There was no frown on Lady Adela's face. She appeared quite amiable.
"Yes," she said. "I told Spink to put it back ten minutes. We're waiting for Mr. Rossiter."
At the moment of his entry Lord Shortlands had paused at an occasional table and picked up a china ornament, in order to fortify his courage by fiddling with it. At these words, it slipped from his grasp, crashing to ruin on the parquet floor.
"Rossiter!"
"Yes. I wish you wouldn't break things, Father."
At another moment Lord Shortlands would have wilted at the displeasure in his daughter's voice, and would probably have thrown together some hasty story about somebody having joggled his arm.
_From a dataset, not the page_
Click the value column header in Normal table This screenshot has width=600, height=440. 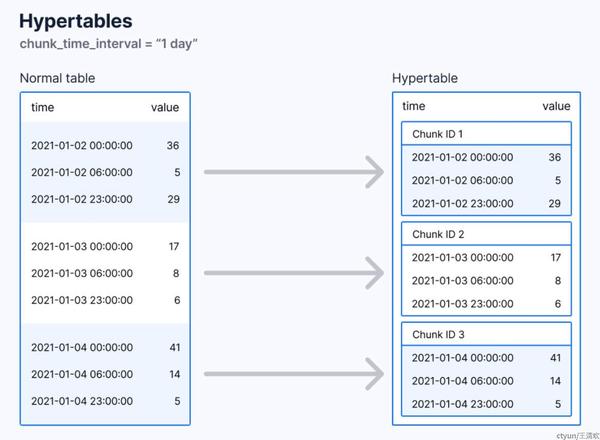pos(165,107)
But now he had no thought for such minor matters.
"Rossiter?" he cried. "How do you mean Rossiter?"
"Apparently Mr. Rossiter has been staying at the inn in the village for the fishing. Quite a coincidence that he should have been there just when Spink was trying to find him. Spink happened to go to the inn this evening, and met him. Of course I asked him to come to the castle."
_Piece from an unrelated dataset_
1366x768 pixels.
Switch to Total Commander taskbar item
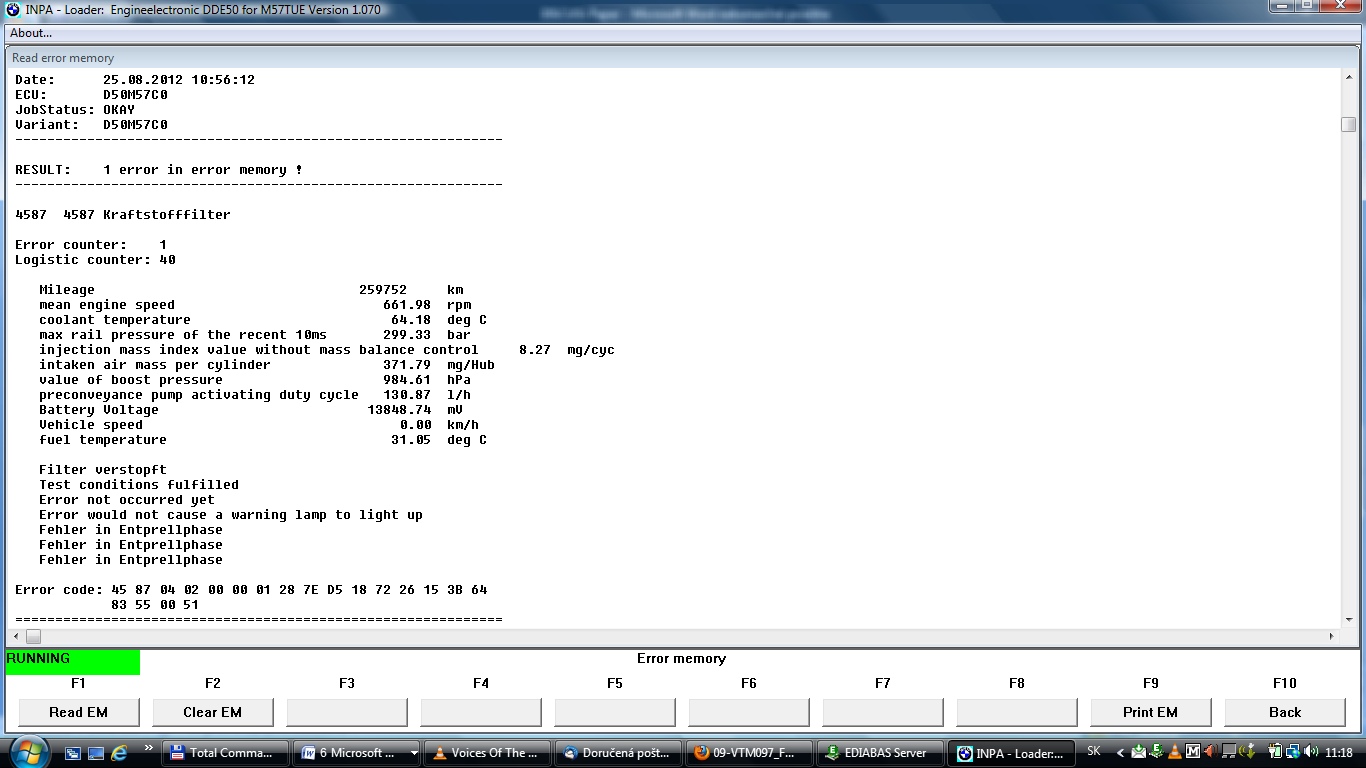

The door opened, and Mervyn Spink appeared. His eye, as it rested upon Lord Shortlands, had in it a lurking gleam.
"Mr. Rossiter," he announced.
Stanwood Cobbold walked into the room, tripping over a rug, as was his habit when he entered rooms.
13
"It's no good looking to me for guidance, my dear Shorty," said Mike. "I'm sunk."
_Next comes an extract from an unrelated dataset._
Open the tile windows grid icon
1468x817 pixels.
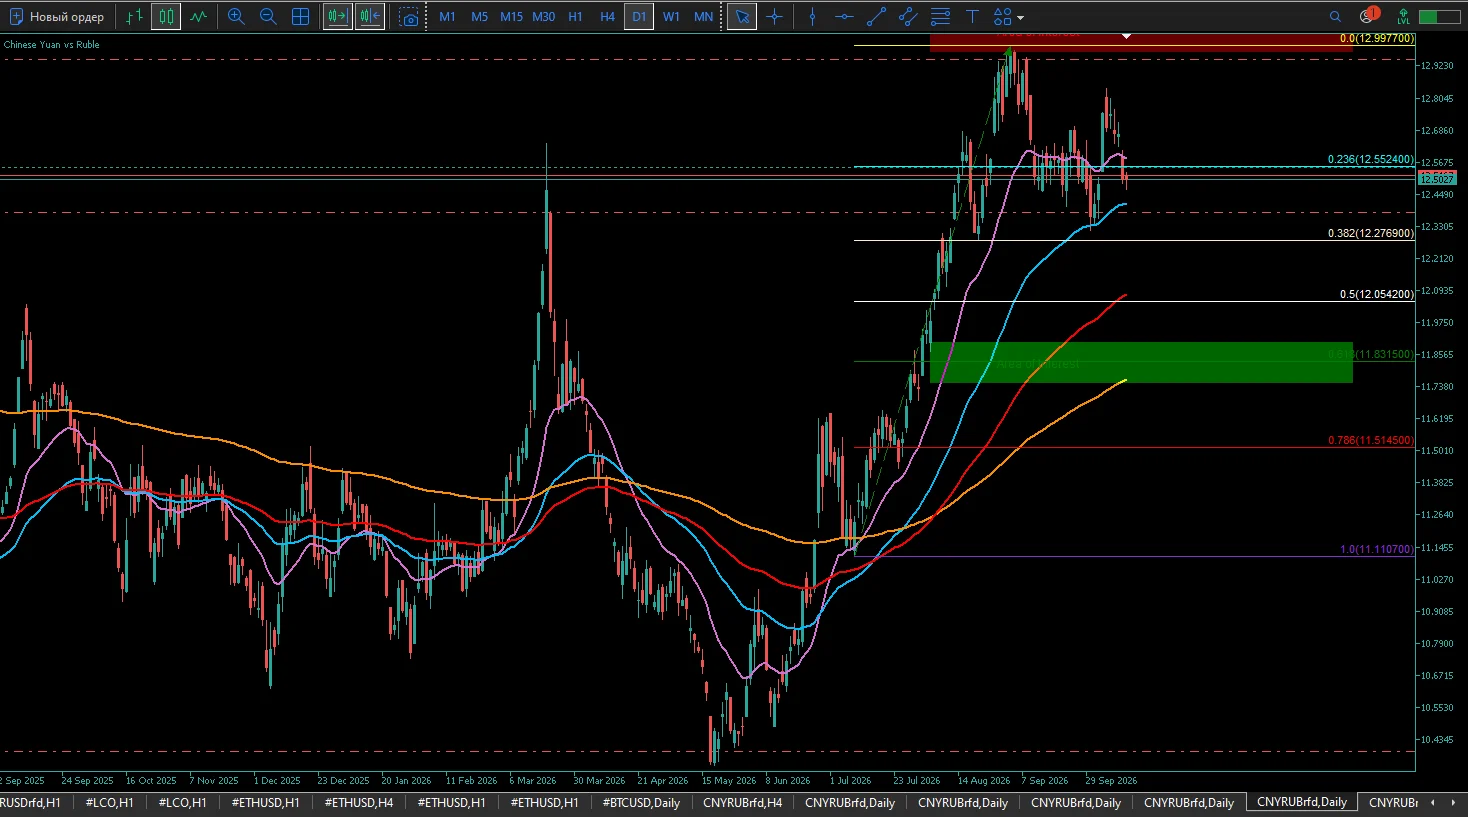[x=300, y=17]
He spoke in response to a certain wild appeal in the other's eye, which he had just caught. Dinner was over, and a council of three had met in Lord Shortlands' study to discuss the latest development. Its president was pacing the floor with his hands behind his back, occasionally removing them in order to gesticulate in a rather frenzied manner. Mike and Terry, the remaining delegates to the conference, were seated. The dog Whiskers was present, but took no part in the proceedings. He was trying to locate a flea which had been causing him some annoyance.
"Sunk," Mike repeated. "I am stunned, bewildered and at a loss. Bouleverse, if you would like a little French."
Lord Shortlands groaned and flung his arms up like a despairing semaphore. He was thinking of Mervyn Spink's face as he had seen it during the recent meal. For the most part, as befitted a butler performing his official duties, it had been impassive; but once, on Lady Adela asking Mr. Rossiter if he remembered having given her head of staff his stamp album and Mr. Rossiter who seemed a nervous young man, inclined to start violently and try to swallow his uvula when spoken to, upsetting his glass and replying "Oh, sure," it had softened into a quick smile. And hi the gesture with which the fellow had offered him the potatoes there had been something virtually tantamount to a dig in the ribs. It had gone through Lord Shortlands like a knife through butter.